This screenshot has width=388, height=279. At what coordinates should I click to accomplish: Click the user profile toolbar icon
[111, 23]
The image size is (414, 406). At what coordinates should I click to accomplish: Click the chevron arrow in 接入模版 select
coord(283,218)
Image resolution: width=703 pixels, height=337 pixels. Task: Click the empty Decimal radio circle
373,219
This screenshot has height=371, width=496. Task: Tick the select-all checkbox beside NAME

_ _ _ _

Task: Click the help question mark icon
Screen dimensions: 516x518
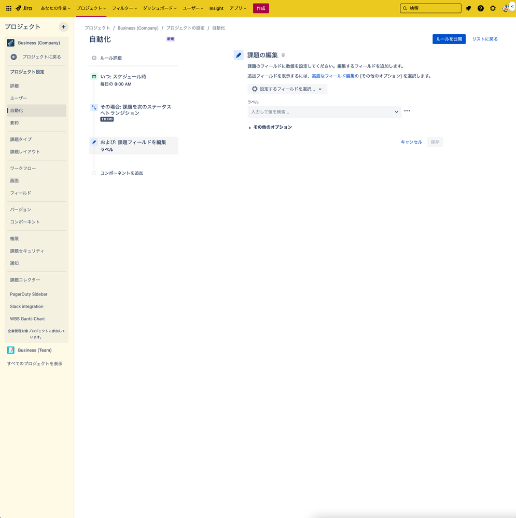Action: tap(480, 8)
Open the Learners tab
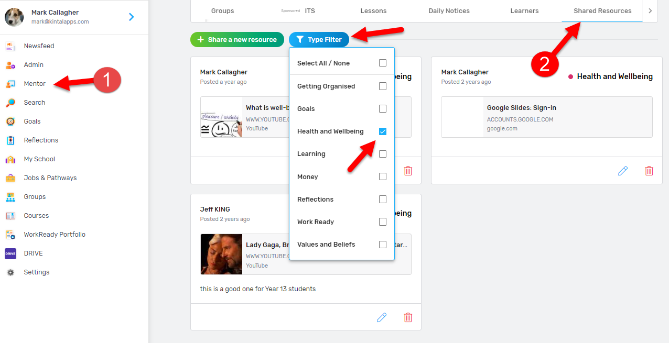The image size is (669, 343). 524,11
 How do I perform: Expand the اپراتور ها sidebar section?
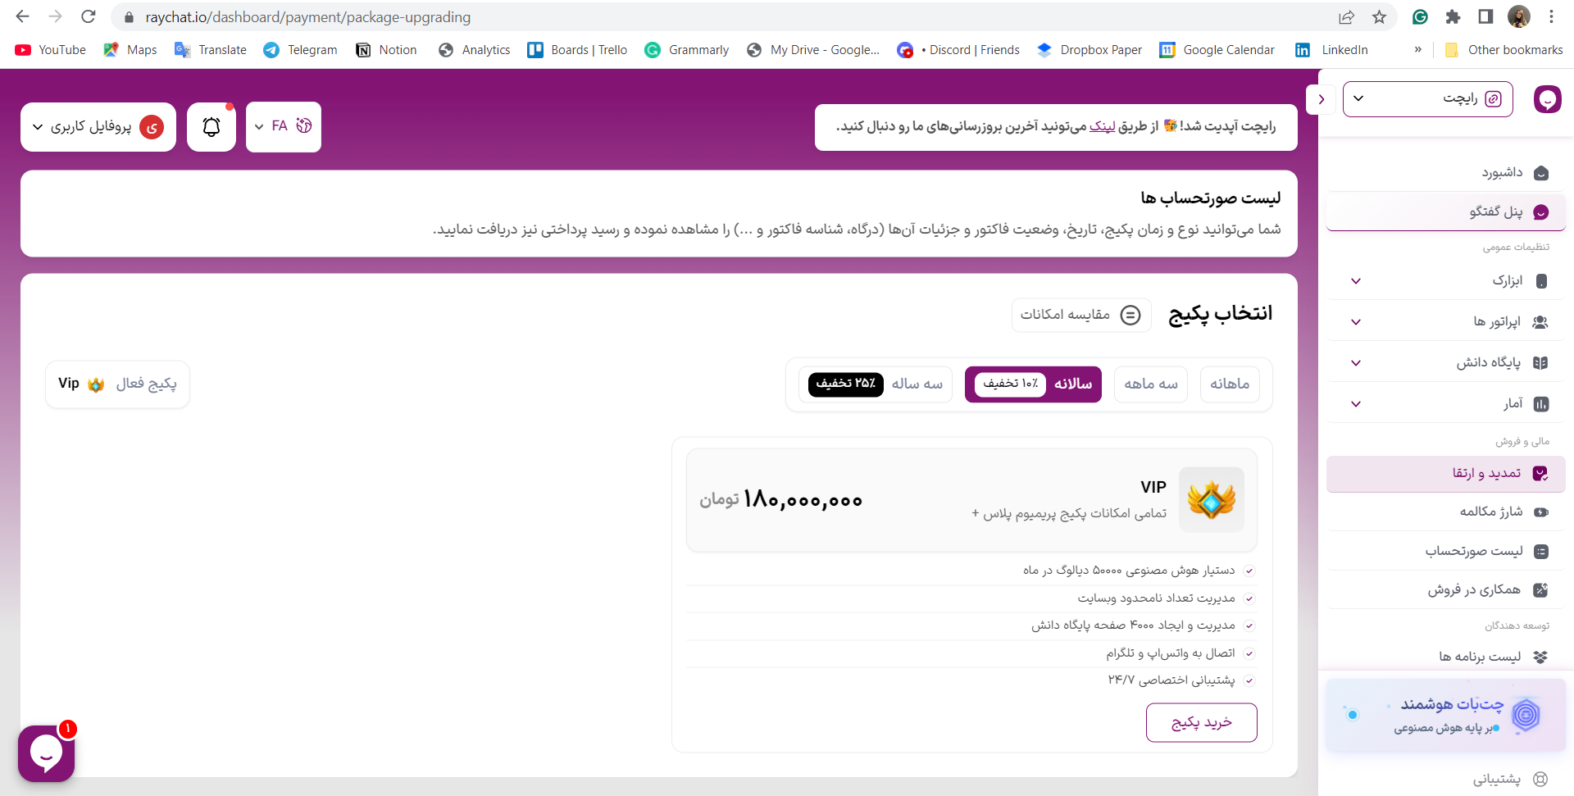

_ _ _ _

== WHAT IS REQUIRED ==
Leaving every picture aside, reproduce exactly the lines above from the one with "Screen dimensions: 516x518" up to and including the one with "How do I perform: Expand", and no others.

== RESPONSE AREA ==
Screen dimensions: 516x518
Action: tap(480, 8)
Open the Learners tab
The image size is (669, 343). 524,11
 How do I perform: Expand the اپراتور ها sidebar section?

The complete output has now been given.